Grandmother volunteers for Iraq

? She doubts that people back in the States will believe her.

It is hard to imagine life at Camp Blue Diamond in Ramadi, Al Anbar Province, Iraq, she said.

Start with the average 27 mortar and rocket strikes on the camp per day.

Then there’s the constant shooting, and the way you have to wear your flak jacket and helmet just to go to the outhouse.

And try working and sleeping in cramped plywood structures with sandbagged windows and dust piled thick on everything.

Betty “Rusty” Roberts, a 59-year-old native of Rose Hill who is with the U.S. Army Corps of Engineers, volunteered for duty in Iraq a year ago, and even she sometimes has to agree with her children in Oklahoma and all her relatives back in Kansas that maybe she was just plain nuts.

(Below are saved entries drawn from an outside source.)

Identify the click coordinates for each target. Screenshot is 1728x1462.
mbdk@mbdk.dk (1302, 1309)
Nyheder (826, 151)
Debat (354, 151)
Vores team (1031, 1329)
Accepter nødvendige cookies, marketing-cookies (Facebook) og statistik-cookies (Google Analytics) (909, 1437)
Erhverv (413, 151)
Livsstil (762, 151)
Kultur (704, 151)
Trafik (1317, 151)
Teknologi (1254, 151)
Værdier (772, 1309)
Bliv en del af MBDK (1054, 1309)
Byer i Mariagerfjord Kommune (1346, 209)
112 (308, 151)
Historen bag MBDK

But when she peeks out from all the craziness and tension, Roberts also can see Iraqi kids smiling because they have a new school and don’t have to study on mud floors anymore. And then she thinks maybe this is the right thing to be doing.

“These people just want their lives to be decent,” Roberts said by phone from Camp Blue Diamond, where she administers construction contracts for the corps.

Roberts said she didn’t know what to make of the war, so she decided to go to Iraq after serving 24 years with the corps stateside.

“I just needed to see for myself,” Roberts said. “And, boy, have I seen.”

The larger reason she signed up for Iraq was the death of a 13-year-old grandchild who was killed in a hunting accident three days after Christmas a couple of years ago.

The chance to go to Iraq came up last autumn, and Roberts, alone, with her four kids grown up and on their own, wanted to be gone for the holidays.

“Being here was a lot easier,” said Roberts, a 1963 graduate of Rose Hill High School who attended college in Oklahoma, where she raised her kids on her own after a divorce.

Roberts’ job has changed as the war has changed. With a background in construction, quality assurance, contract selection and other jobs, Roberts was sent to Iraq as a “miscellaneous mission specialist.”

She started in Baghdad in construction. Now she has to figure out how to get equipment and supplies through highly restricted areas to Camp Blue Diamond and to construction sites, where Iraqi workers don’t want you around because they are afraid of being seen with Americans.

“It’s frustrating because it’s very difficult to be able to go to a job site,” Roberts said. “You need security and can only go when Marines have time to take you.”

Roberts will return to Baghdad this month. She originally was due to return to the States on Feb. 14, but she has extended her tour until May 1. She promised a granddaughter in Oklahoma she’d be home for her graduation.

She said she has been asked to do a second tour. She told them she’d make a decision by the time she leaves in May.

But she already has an idea what it will be.

The elections, the pride she saw in the people that day, the looks in the faces of schoolchildren in their new classrooms, the enthusiasm she sees in the eyes of the children for their futures.

“I don’t think it’ll be too hard to decide,” Roberts said.